> _SET PROBLEM_
Reproduce the material starting at the line containing "You are a computer-use" and ending at the line containing "Action: pos(612,53)", including both of those lines. Leave the pictures out of your answer.

> _AVAILABLE DATA_
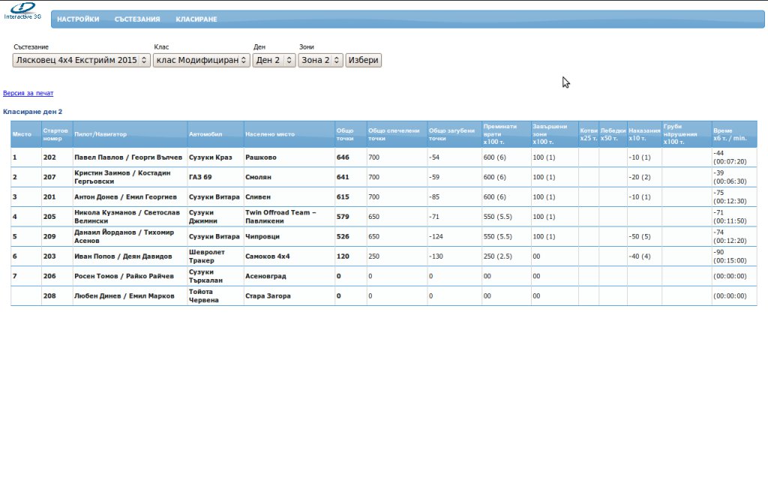Expand the Състезание competition dropdown

point(81,60)
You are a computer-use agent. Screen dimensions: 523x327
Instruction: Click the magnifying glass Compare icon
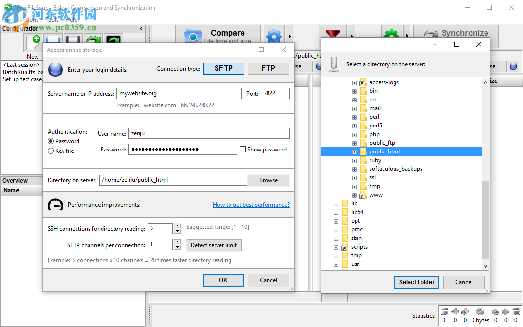point(192,37)
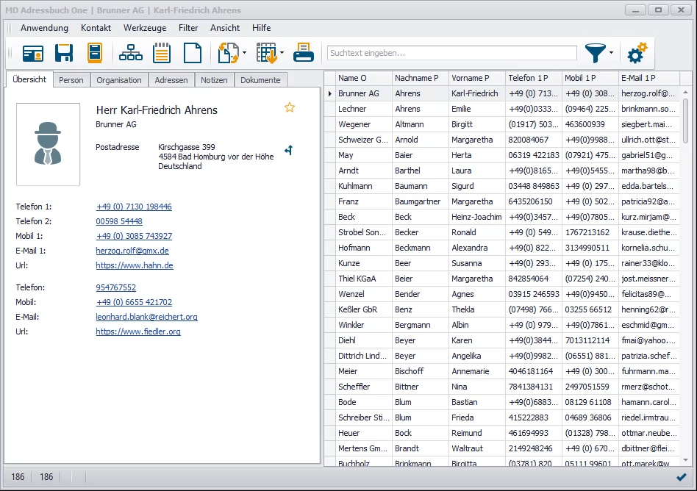Image resolution: width=697 pixels, height=491 pixels.
Task: Expand the filter funnel dropdown arrow
Action: pos(612,53)
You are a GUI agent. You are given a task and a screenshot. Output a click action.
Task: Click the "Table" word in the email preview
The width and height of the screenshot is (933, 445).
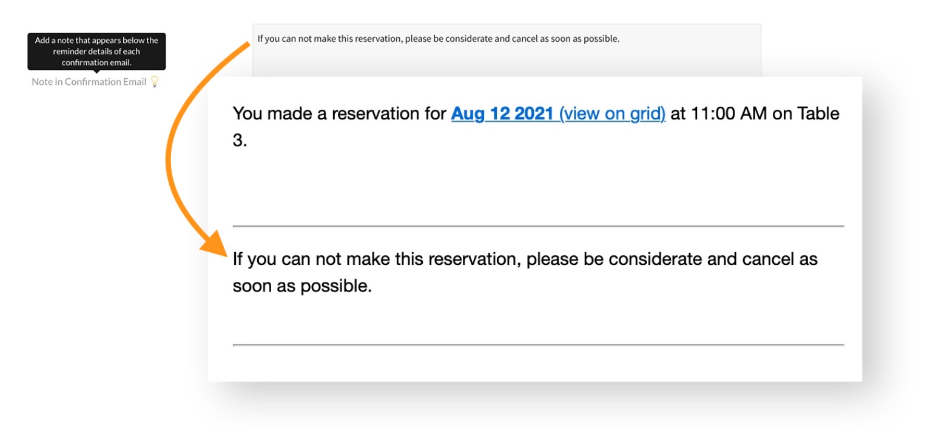click(818, 114)
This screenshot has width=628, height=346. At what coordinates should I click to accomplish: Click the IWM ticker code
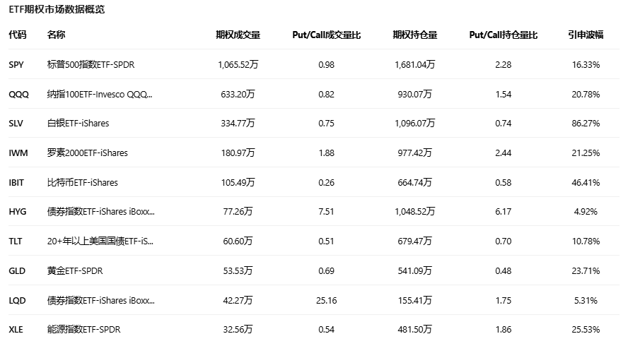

> _RESULT OF THIS TASK_
You are a computer-use agent. Screen dimensions: 523x327
Instruction: Click the magnifying glass Compare icon
point(192,37)
Image resolution: width=697 pixels, height=491 pixels.
Task: Expand the filter funnel dropdown arrow
Action: pos(612,53)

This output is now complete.